*What is expected*
Go through the entries below and print, exactly, the lines starting at the one with "The height and width of the screenshot is (343, 532)." and ending at the one with "Image resolution: width=282", keeping both ends and no others.

Segment Start: Records provided

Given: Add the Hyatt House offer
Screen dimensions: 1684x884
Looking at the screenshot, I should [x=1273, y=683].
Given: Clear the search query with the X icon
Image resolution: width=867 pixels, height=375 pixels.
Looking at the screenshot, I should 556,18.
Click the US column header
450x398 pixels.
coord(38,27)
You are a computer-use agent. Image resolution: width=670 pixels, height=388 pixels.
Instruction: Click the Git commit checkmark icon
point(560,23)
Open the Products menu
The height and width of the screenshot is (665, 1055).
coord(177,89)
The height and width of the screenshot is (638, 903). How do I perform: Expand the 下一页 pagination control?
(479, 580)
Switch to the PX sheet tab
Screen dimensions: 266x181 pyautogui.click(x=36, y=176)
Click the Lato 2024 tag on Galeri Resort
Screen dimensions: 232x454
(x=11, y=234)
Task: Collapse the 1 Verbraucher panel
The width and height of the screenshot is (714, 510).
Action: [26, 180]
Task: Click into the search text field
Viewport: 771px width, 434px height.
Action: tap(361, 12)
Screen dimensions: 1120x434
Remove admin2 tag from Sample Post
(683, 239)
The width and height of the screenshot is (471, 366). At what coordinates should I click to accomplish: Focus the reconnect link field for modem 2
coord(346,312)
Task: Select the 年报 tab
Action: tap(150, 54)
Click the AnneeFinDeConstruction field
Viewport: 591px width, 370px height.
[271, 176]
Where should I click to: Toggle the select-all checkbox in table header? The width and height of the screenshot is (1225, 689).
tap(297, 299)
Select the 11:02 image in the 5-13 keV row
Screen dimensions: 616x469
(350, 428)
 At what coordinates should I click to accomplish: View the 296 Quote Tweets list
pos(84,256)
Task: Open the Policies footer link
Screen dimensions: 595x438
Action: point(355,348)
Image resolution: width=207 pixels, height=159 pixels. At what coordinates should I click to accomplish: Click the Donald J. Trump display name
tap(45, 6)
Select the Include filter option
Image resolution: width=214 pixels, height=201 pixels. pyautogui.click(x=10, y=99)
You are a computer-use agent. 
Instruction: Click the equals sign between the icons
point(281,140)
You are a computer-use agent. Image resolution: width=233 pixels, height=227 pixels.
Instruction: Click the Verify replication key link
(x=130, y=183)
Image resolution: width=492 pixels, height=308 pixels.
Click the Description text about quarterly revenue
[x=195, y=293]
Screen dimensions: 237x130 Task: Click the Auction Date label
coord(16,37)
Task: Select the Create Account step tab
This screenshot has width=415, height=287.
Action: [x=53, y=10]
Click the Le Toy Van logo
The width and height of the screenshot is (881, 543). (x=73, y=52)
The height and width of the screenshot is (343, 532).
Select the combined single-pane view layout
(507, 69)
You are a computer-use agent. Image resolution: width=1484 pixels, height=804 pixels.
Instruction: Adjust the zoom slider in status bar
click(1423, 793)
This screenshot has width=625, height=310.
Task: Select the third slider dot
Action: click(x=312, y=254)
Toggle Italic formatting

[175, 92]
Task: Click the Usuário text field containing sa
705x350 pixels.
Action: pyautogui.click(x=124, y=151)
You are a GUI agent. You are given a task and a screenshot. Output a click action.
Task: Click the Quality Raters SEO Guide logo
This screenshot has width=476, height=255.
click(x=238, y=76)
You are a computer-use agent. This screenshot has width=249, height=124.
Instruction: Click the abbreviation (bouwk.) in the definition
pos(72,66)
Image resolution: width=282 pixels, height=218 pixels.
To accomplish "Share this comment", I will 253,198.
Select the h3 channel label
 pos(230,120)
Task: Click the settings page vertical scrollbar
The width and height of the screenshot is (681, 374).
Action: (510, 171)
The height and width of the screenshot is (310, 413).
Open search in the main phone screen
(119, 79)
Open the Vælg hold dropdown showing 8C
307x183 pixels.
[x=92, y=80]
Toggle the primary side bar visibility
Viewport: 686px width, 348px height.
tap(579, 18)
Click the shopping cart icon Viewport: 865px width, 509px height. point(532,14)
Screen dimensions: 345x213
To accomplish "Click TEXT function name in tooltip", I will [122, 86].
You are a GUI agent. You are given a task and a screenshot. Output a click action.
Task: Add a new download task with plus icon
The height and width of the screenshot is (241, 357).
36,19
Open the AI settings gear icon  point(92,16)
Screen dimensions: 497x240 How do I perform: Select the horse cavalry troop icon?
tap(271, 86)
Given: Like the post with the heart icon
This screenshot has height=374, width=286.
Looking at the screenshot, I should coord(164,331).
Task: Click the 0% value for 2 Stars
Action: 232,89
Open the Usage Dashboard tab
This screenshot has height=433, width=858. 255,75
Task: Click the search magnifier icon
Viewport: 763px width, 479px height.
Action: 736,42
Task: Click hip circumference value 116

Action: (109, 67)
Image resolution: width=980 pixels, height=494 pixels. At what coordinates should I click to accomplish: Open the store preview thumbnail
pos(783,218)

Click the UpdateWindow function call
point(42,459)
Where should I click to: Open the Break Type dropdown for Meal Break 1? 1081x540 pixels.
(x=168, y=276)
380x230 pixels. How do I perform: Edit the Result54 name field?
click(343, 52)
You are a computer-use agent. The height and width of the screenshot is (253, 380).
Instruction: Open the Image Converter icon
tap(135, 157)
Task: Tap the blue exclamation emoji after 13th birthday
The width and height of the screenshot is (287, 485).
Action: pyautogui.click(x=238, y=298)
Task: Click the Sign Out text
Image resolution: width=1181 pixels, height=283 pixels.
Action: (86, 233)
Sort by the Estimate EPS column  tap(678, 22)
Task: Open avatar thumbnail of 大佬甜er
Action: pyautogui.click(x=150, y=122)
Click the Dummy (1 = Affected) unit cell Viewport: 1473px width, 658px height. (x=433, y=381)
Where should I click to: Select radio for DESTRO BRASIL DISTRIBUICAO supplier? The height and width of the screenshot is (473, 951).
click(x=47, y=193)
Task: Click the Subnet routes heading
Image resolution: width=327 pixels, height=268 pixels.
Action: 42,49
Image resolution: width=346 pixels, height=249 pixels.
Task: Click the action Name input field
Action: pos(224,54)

Segment End: Records provided

*Your solution*
The height and width of the screenshot is (343, 532).
Select the combined single-pane view layout
(507, 69)
You are a computer-use agent. Image resolution: width=1484 pixels, height=804 pixels.
Instruction: Adjust the zoom slider in status bar
click(1423, 793)
This screenshot has width=625, height=310.
Task: Select the third slider dot
Action: click(x=312, y=254)
Toggle Italic formatting

[175, 92]
Task: Click the Usuário text field containing sa
705x350 pixels.
Action: pyautogui.click(x=124, y=151)
You are a GUI agent. You are given a task and a screenshot. Output a click action.
Task: Click the Quality Raters SEO Guide logo
This screenshot has width=476, height=255.
click(x=238, y=76)
You are a computer-use agent. This screenshot has width=249, height=124.
Instruction: Click the abbreviation (bouwk.) in the definition
pos(72,66)
Image resolution: width=282 pixels, height=218 pixels.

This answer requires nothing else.